Le projet de Loi "confiance en la justice" actuellement en discussion au Parlement envisage une modification de la procédure disciplinaire des avocats. Une mauvaise idée construite sur la base d'un postulat inexact.

Dans une interview accordée au quotidien Le Monde et reprise dans le magazine Challenges le Garde des Sceaux justifiait son intention de modifier la procédure disciplinaire des professions réglementées, dont celle de la profession d'avocat. Le constat fait par le Ministre de la Justice est tronqué et biaisé.


Eric DUPOND MORETTI déclarait dans les colonnes de « Le Monde » : « Aujourd'hui, un justiciable peut penser que les formations disciplinaires des professions du droit, c'est copain-coquins ». Une telle affirmation est pour le moins curieuse de la part d'un ancien avocat qui ne peut ignorer au regard de son passé professionnel le fonctionnement des instances disciplinaires de la profession d'avocat.

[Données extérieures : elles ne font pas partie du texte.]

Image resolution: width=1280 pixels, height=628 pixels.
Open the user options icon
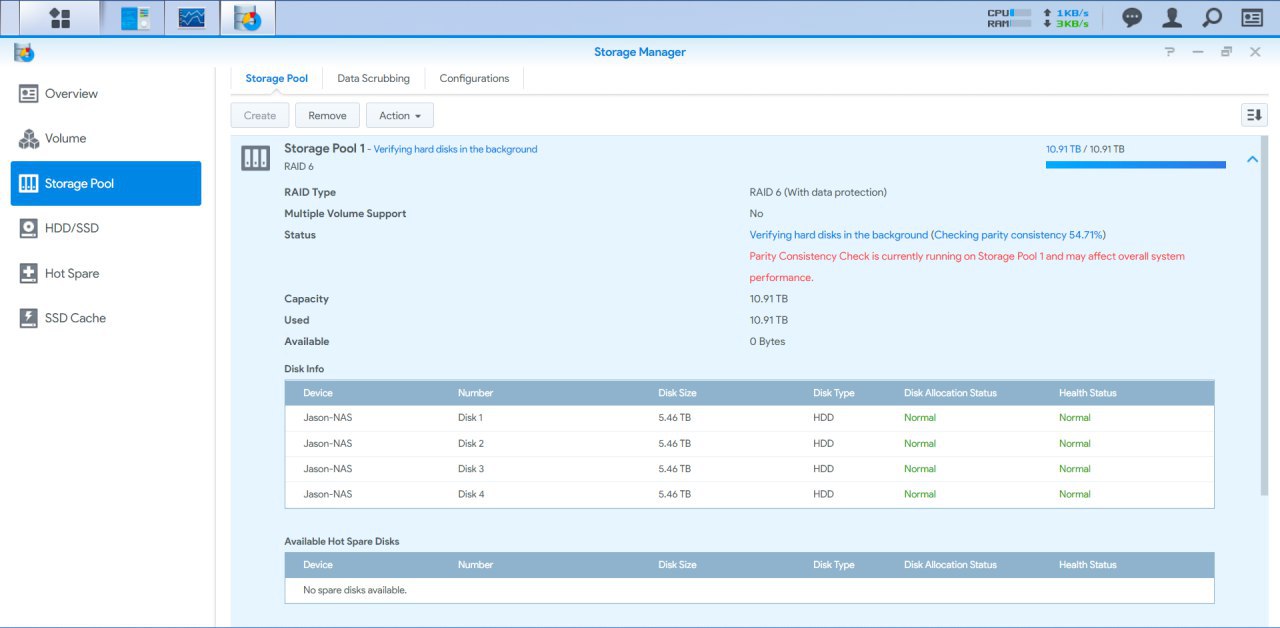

De même, Cécile UNTERMAIER, députée (PS) indiquait que « les usagers ne croient pas du tout à la justice par les pairs ».


Cette présentation orientée de la situation actuelle, ne manque pas d'étonner.


Tout d'abord, il est pour le moins curieux d'engager une réforme de la procédure disciplinaire lorsque celle-ci est basée sur le fait qu'un justiciable « peut penser » ou que les usagers (la terminologie utilisée n'est d'ailleurs pas sans poser question) « ne croient pas » à la justice ordinale.


Ensuite, à supposer que la procédure disciplinaire serait instrumentalisée par avocats pour protéger leurs confrères de toute sanction, le Garde des Sceaux et les députés UNTERMAIER et MATRAS semblent oublier que les poursuites peuvent être engagées par le Procureur Général près la Cour d'Appel, en application des dispositions de l'article 188 du Décret du 27 novembre 1991. Et dans l'hypothèse où le fait reproché ne serait pas considéré comme caractérisant un manquement disciplinaire, l'autorité de poursuite peut contester la décision devant la Cour d'Appel.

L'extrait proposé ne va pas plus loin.